RECORDED DATA Start Marker

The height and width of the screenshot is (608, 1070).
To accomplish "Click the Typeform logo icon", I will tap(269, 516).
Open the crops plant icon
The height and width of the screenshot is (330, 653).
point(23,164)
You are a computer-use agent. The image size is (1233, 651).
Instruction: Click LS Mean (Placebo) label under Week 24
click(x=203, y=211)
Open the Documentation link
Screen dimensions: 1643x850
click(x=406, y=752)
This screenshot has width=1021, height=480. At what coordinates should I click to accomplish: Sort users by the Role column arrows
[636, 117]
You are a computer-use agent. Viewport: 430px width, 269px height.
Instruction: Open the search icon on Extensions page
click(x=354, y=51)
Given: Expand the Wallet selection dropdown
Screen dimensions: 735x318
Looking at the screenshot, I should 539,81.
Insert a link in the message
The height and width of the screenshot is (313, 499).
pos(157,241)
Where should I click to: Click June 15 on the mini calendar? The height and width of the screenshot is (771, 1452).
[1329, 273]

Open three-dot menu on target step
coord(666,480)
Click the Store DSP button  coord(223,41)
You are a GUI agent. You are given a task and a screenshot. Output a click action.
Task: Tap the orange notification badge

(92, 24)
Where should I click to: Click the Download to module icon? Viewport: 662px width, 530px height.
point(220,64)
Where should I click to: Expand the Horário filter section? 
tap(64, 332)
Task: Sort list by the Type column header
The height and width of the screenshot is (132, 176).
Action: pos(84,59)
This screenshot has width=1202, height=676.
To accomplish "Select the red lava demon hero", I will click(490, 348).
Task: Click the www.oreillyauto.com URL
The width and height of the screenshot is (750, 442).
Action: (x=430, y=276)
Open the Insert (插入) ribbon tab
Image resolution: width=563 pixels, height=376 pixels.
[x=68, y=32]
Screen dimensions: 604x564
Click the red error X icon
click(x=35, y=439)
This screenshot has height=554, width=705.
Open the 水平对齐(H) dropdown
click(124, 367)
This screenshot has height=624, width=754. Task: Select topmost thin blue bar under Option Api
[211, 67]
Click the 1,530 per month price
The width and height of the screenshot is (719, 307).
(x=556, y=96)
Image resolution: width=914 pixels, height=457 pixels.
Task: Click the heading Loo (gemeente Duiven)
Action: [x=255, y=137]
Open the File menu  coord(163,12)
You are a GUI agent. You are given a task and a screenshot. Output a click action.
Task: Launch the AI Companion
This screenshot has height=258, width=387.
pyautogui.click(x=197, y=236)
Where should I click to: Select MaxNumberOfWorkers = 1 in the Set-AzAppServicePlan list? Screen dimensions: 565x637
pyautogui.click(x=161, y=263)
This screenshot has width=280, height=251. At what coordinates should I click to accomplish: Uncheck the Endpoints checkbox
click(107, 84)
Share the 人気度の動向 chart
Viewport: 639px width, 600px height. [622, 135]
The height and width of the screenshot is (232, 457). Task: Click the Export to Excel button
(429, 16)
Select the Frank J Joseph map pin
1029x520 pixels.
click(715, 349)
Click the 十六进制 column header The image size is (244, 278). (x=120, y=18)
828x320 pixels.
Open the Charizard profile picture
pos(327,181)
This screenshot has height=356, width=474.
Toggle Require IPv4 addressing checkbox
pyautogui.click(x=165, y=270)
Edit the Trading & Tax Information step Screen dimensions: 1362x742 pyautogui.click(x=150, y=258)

RECORDED DATA End Marker

**ACTIVITY**
In the entries above, find the line with "The width and height of the screenshot is (750, 442)." and the line with "Click the 1,530 per month price", then set down exactly those two and every line between them, nothing else.

**SOLUTION FOR THIS PROBLEM**
The width and height of the screenshot is (750, 442).
Action: (x=430, y=276)
Open the Insert (插入) ribbon tab
Image resolution: width=563 pixels, height=376 pixels.
[x=68, y=32]
Screen dimensions: 604x564
Click the red error X icon
click(x=35, y=439)
This screenshot has height=554, width=705.
Open the 水平对齐(H) dropdown
click(124, 367)
This screenshot has height=624, width=754. Task: Select topmost thin blue bar under Option Api
[211, 67]
Click the 1,530 per month price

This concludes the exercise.